## [Aim of the task]
Go through the entries below and tally the lines containing the string "will"; report only the tally.

## [Data for processing]
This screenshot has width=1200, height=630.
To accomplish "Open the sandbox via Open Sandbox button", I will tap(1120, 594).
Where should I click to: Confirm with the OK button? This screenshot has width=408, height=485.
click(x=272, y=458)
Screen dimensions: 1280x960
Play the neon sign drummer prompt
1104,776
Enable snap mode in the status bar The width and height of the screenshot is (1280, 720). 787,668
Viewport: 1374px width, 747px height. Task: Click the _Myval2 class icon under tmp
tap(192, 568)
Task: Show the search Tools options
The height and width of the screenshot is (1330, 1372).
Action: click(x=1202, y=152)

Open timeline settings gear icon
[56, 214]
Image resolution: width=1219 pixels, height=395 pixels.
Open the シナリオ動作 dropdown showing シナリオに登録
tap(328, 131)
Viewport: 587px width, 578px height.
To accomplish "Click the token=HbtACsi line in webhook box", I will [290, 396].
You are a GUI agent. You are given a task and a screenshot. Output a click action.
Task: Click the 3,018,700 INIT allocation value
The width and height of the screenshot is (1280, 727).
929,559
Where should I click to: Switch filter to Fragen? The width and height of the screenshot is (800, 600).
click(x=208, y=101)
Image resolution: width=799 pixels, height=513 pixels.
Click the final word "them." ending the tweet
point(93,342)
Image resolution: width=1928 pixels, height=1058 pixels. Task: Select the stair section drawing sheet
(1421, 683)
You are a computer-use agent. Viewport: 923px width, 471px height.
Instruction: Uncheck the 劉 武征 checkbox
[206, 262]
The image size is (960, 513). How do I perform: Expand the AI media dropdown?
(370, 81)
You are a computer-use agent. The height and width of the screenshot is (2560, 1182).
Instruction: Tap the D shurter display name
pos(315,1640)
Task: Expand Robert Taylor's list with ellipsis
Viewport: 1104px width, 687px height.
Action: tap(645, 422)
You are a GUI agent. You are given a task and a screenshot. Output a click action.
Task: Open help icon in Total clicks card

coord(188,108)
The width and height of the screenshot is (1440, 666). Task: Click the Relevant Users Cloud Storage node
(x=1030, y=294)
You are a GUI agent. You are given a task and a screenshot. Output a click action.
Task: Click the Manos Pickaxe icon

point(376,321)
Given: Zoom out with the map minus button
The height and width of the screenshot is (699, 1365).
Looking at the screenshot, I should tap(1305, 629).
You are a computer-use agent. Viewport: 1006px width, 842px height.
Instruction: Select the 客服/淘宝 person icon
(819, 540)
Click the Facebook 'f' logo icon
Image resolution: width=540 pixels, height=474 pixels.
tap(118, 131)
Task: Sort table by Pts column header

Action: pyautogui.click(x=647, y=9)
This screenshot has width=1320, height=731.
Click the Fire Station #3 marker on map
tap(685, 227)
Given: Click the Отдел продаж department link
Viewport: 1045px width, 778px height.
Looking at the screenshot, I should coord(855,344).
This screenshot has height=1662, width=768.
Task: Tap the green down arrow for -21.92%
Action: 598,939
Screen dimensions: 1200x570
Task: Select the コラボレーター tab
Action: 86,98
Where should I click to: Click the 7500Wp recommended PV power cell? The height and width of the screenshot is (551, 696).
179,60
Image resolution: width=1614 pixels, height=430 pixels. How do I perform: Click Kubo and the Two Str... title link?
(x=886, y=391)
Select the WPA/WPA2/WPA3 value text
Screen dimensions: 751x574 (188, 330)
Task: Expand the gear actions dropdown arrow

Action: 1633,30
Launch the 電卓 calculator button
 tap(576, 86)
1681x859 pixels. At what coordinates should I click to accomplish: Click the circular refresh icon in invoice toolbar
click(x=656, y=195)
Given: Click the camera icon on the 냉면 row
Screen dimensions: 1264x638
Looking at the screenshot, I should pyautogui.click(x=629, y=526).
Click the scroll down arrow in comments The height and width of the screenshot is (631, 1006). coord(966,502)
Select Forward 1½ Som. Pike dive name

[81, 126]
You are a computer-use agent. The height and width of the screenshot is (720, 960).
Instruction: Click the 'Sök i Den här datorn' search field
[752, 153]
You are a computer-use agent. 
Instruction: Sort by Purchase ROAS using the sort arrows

## [Finished exercise]
2